Инженер остановился у окна, выглянул на улицу и прервал мрачные размышления матроса:
— Откройте, пожалуйста, окно. Смотрите, вон идет Глаус. Пусть он зайдет сюда.
Случаю было угодно, чтобы как раз в эту минуту под окнами действительно проходил старший полицейский Глаус в полной форме, делавший, очевидно, служебный обход своего участка.
Через несколько минут он стоял перед несчастным сигнальщиком.
— Ну, Глаус, в милое дело вы меня впутали, — обратился к нему Петерсен. — Вы мне говорили, что господин Элерс вполне платежеспособный и порядочный человек, а вот поглядите, пла-тить-то он по векселю не может!..
Глаус, условной телеграммой вызванный из Парижа и вступивший снова в исполнение своих обязанностей раньше окончания срока своего отпуска, недоумевающе переводил взгляд с возмущенного инженера на Элерса.
— Как же так, господин инженер? Я думал, что Енике заплатит по векселю из своего наследства!..
— Ах, боже мой! Наследство вовсе не так велико, как предполагал тот управляющий, у которого я приобрел эту бумажку. И Енике не может по ней уплатить! — кипятился Петерсен.
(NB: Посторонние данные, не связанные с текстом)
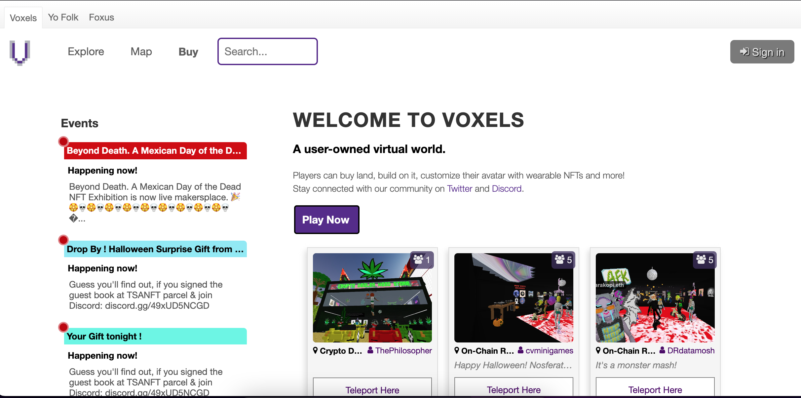Go to the Buy page
Screen dimensions: 801x398
(x=188, y=52)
Он уселся в кресло и завел разговор о посторонних вещах. Об ужасном векселе он словно совсем забыл. Среди разговора он, словно случайно, припомнил, как Глаусу удалось заработать у него тысячу марок за то, что он всего на десять каких-нибудь минут дал ему возможность взглянуть на планы городского водоснабжения, которые в сущности, весьма мало его Петерсена, интересовали.
— Господин инженер, — обратился к нему Глаус. — Вы ведь человек очень богатый, да и я же вас хорошо знаю: ваша вилла в моем участке. За такую пустяковую услугу вы мне тогда целую тысячу марок, можно сказать, подарили, потому что планы вам, действительно, были ни к чему! Нельзя ли и Элерсу как-нибудь помочь? Что вам стоит? Уж не губите вы его…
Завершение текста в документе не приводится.